START PROVIDED RECORDS

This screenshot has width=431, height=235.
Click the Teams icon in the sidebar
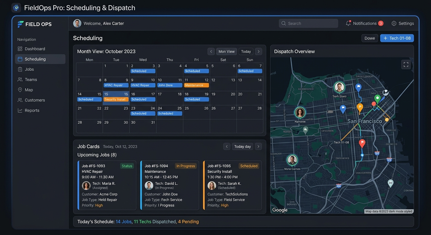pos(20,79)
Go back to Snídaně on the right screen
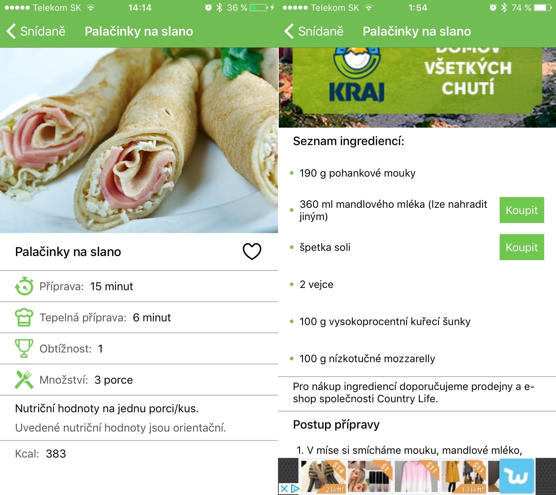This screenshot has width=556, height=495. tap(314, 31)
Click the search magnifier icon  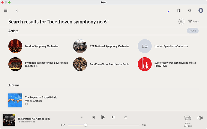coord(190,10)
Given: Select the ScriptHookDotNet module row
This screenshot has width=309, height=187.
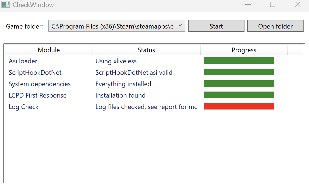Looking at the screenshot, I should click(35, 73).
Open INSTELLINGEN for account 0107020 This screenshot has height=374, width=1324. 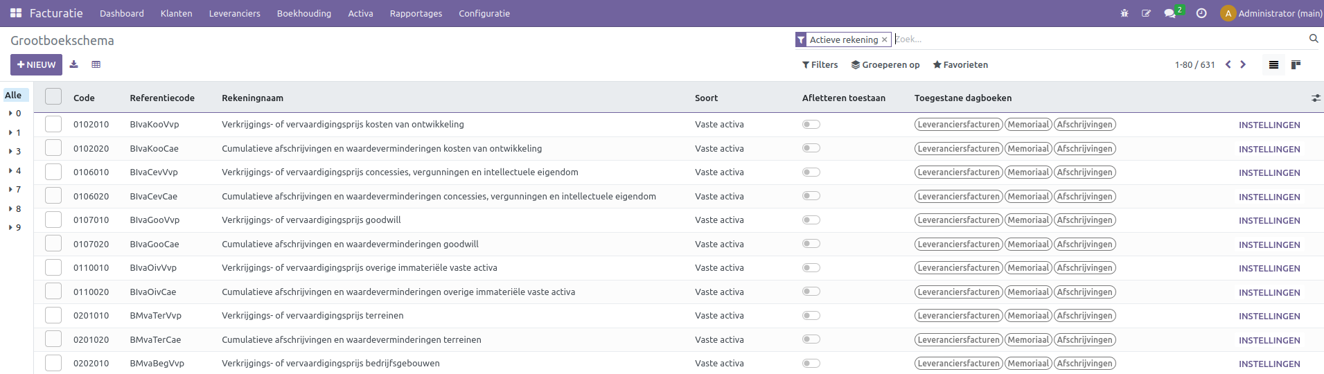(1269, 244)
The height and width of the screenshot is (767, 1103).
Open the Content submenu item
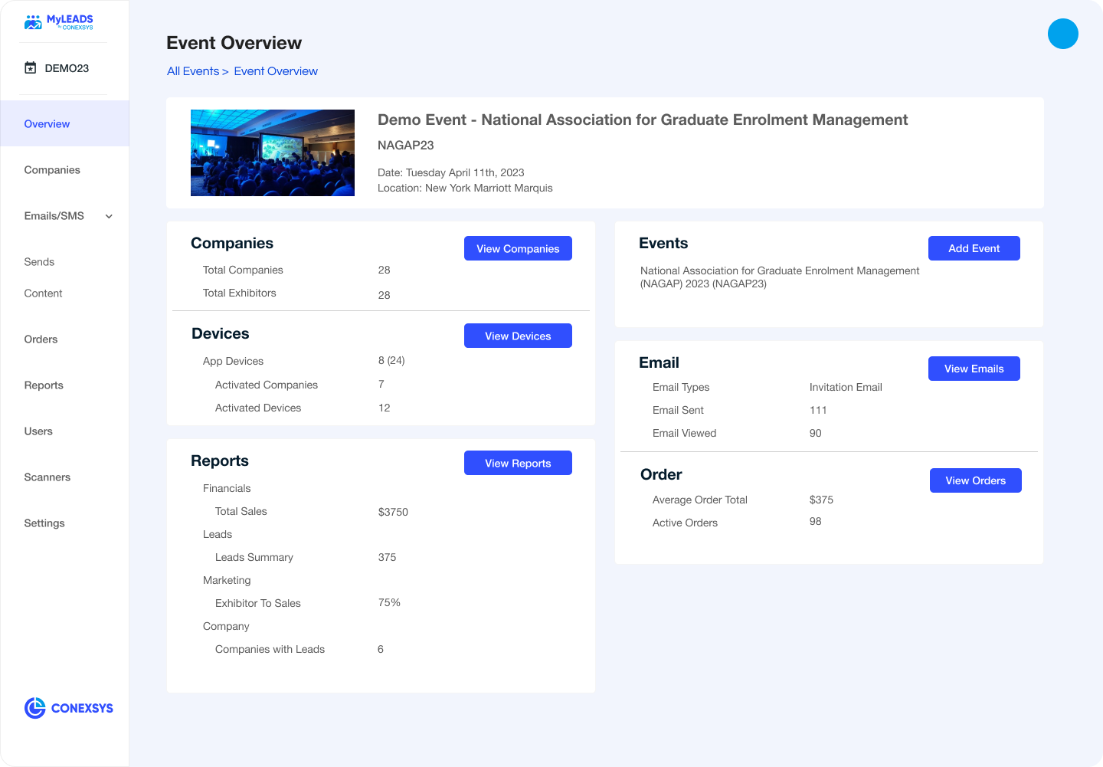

END PROVIDED RECORDS

**AIM OF THE EXERCISE**
Give back exactly, and only, the lines from the one holding "The height and" through the last line of the entries, with every picture omitted.

**WRITTEN RESPONSE**
The height and width of the screenshot is (767, 1103).
Open the Content submenu item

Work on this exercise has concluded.